* [Task details] Reproduce the data shown below exactly.
|---|
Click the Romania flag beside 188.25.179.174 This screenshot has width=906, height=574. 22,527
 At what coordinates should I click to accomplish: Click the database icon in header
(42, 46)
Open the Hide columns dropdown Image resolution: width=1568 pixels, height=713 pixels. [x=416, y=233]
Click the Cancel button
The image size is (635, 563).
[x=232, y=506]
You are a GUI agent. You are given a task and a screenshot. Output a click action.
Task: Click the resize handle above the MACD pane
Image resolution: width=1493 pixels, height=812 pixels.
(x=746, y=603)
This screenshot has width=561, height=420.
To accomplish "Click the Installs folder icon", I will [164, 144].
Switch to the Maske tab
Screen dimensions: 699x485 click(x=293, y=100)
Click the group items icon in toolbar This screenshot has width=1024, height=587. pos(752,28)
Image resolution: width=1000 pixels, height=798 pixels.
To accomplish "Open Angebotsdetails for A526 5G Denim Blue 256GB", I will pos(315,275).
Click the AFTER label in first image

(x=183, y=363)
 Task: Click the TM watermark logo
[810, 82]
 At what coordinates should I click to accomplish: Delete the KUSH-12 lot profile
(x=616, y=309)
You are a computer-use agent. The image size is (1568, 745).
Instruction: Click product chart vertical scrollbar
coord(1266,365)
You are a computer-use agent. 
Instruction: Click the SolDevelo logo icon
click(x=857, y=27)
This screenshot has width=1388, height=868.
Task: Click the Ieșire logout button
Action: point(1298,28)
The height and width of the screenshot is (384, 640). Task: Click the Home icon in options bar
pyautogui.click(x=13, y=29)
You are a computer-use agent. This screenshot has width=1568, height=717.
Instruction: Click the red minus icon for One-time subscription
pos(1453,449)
|---|
* [Task result]
Click the Romania flag beside 188.25.179.174 This screenshot has width=906, height=574. 22,527
 At what coordinates should I click to accomplish: Click the database icon in header
(42, 46)
Open the Hide columns dropdown Image resolution: width=1568 pixels, height=713 pixels. [x=416, y=233]
Click the Cancel button
The image size is (635, 563).
[x=232, y=506]
You are a GUI agent. You are given a task and a screenshot. Output a click action.
Task: Click the resize handle above the MACD pane
Image resolution: width=1493 pixels, height=812 pixels.
(x=746, y=603)
This screenshot has width=561, height=420.
To accomplish "Click the Installs folder icon", I will [164, 144].
Switch to the Maske tab
Screen dimensions: 699x485 click(x=293, y=100)
Click the group items icon in toolbar This screenshot has width=1024, height=587. pos(752,28)
Image resolution: width=1000 pixels, height=798 pixels.
To accomplish "Open Angebotsdetails for A526 5G Denim Blue 256GB", I will pos(315,275).
Click the AFTER label in first image

(x=183, y=363)
 Task: Click the TM watermark logo
[810, 82]
 At what coordinates should I click to accomplish: Delete the KUSH-12 lot profile
(x=616, y=309)
You are a computer-use agent. The image size is (1568, 745).
Instruction: Click product chart vertical scrollbar
coord(1266,365)
You are a computer-use agent. 
Instruction: Click the SolDevelo logo icon
click(x=857, y=27)
This screenshot has width=1388, height=868.
Task: Click the Ieșire logout button
Action: point(1298,28)
The height and width of the screenshot is (384, 640). Task: Click the Home icon in options bar
pyautogui.click(x=13, y=29)
You are a computer-use agent. This screenshot has width=1568, height=717.
Instruction: Click the red minus icon for One-time subscription
pos(1453,449)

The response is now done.